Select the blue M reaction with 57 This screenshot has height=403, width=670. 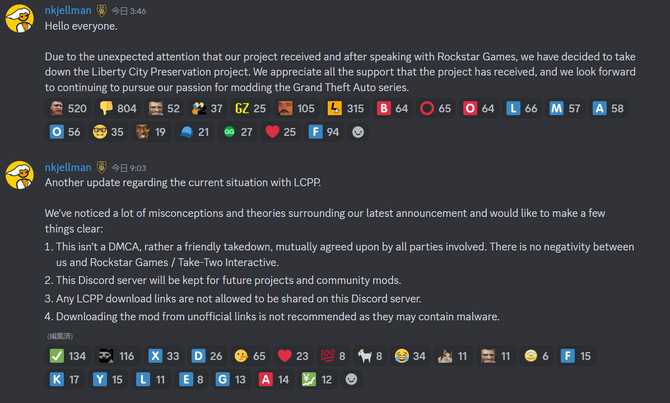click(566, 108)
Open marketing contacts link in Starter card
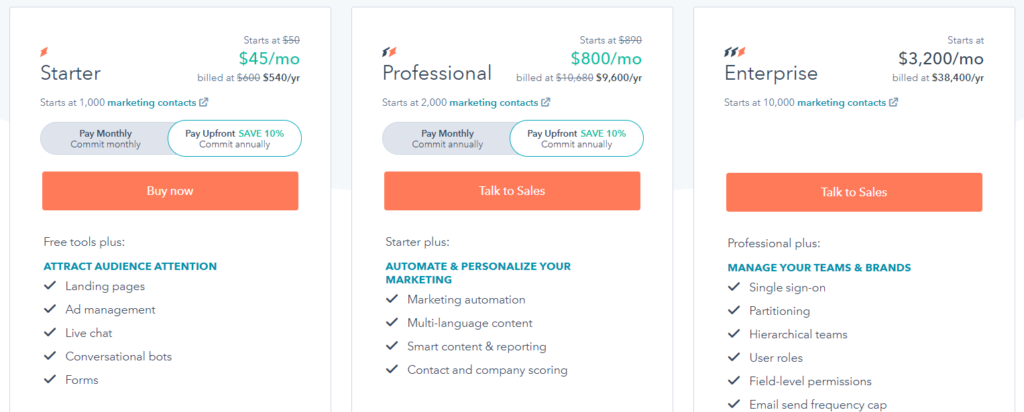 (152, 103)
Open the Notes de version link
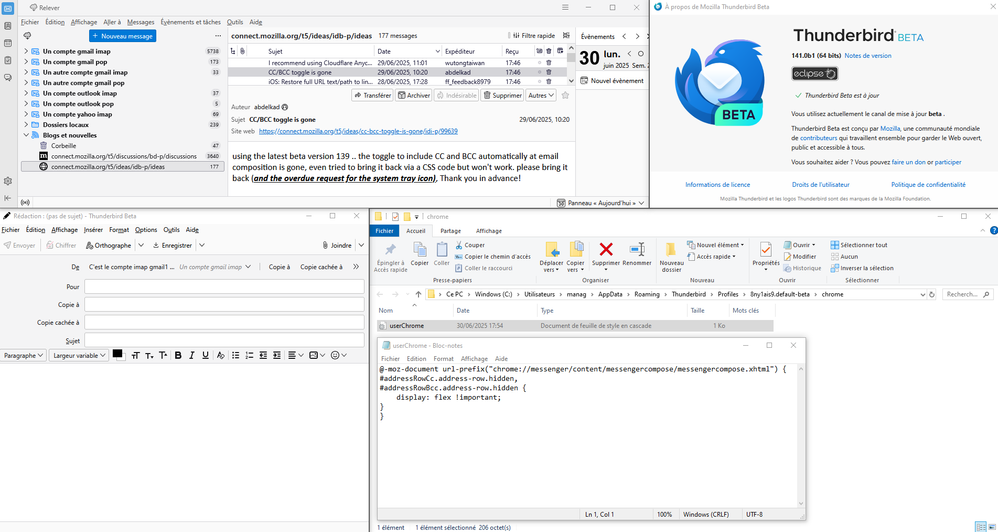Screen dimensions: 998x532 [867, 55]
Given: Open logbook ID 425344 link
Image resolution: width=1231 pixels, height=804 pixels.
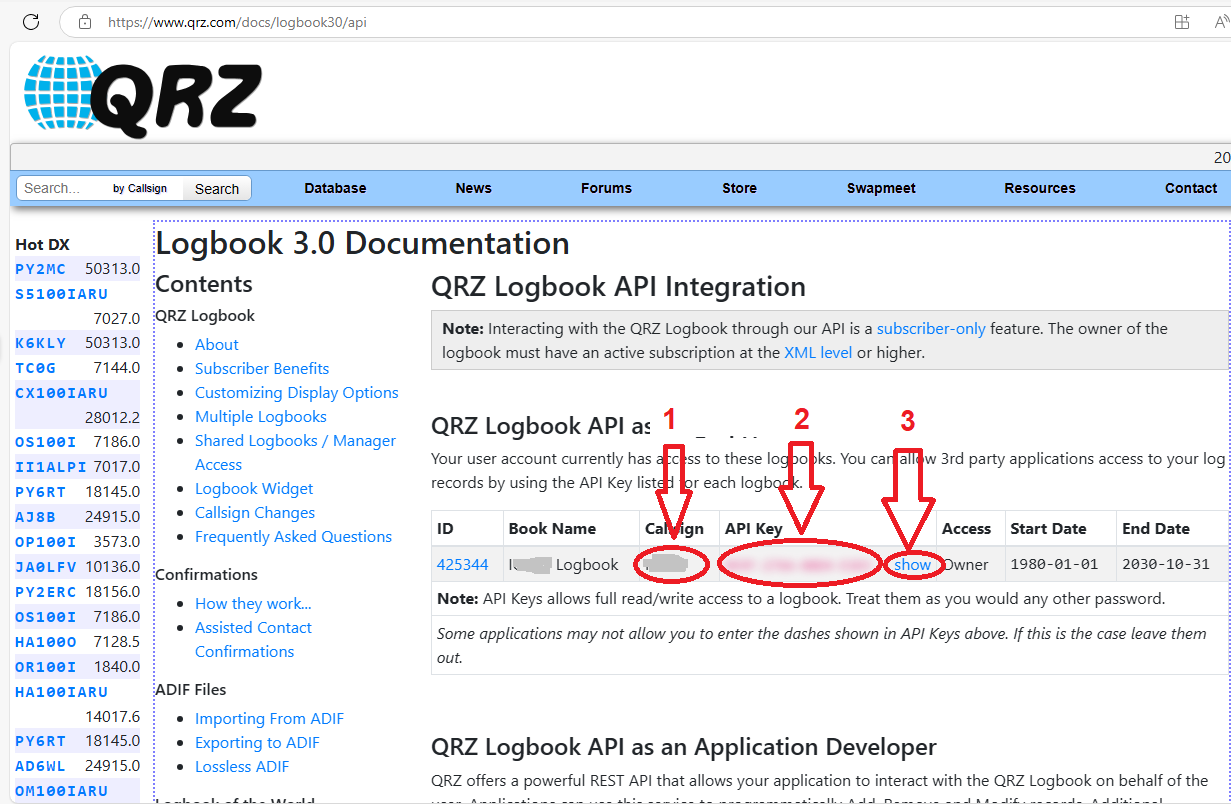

#### Work to complete:
Only the lines from the one with "Open the Notes de version link" through the last line of the listing belong in your answer; copy them exactly and skip the pictures.

#### Response:
Open the Notes de version link
Screen dimensions: 998x532 [867, 55]
Given: Open logbook ID 425344 link
Image resolution: width=1231 pixels, height=804 pixels.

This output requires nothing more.